In the discovery phase, ML accelerates target identification and also plays roles in high‐throughput screening and predictive modeling to rapidly shortlist promising drug candidates. Moving to the preclinical development phase, ML enables toxicity prediction and lead optimization; GenAI and DL are yielding interesting molecules, combing through large databases. In the clinical trial phase, ML enhances patient recruitment and stratification by analyzing patient data and health records to identify suitable candidates for trials, ensuring diversity, and optimizing trial outcomes. ML models also find use in optimizing phase 2 clinical trial design and also predict likely responders.
AI methods complement MIDD in drug development and can enhance predictive accuracy in clinical development, aiding in potential personalized treatment. For example, AI‐enabled de‐escalation strategies in patients with breast cancer on the basis of tumor type, stage, biomarker status (Her2 or hormone receptor), and patient preferences [11] can inform new trial designs that are more patient‐centric. Although this is still actively being researched, ML can be used to construct concentration and exposure prediction models for therapeutic drug monitoring and precision dosing. ML frameworks can also assist in screening covariates for inclusion in population PK models [12]. AI tools can assist researchers in making trial design decisions by selecting appropriate criteria, modeling trial performance more accurately, assessing the burden on patients and investigators, and prioritizing potential indications.
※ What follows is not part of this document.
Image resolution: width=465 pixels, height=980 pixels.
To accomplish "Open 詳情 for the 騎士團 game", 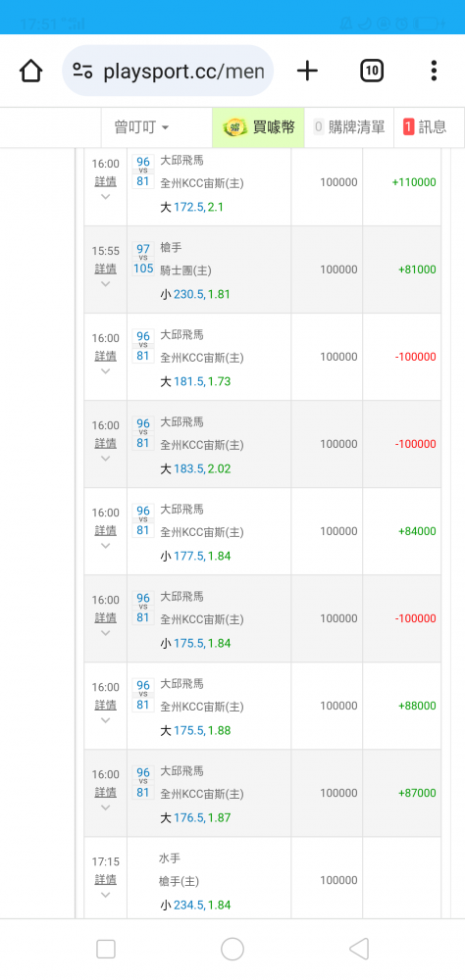I will [105, 269].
Overall, AI contributes to every stage of drug development, enhancing efficiency and reducing costs. Notably, AI techniques have also become potent tools in further enabling mechanistic modeling/QSP and MIDD in general, by supporting various stages of current QSP workflows, with a growing role for large language models (LLMs), tailored for integrating domain‐specific knowledge. In the following section, we further illustrate the synergies in integrating AI and MIDD, discussing multiple illuminating real‐world examples.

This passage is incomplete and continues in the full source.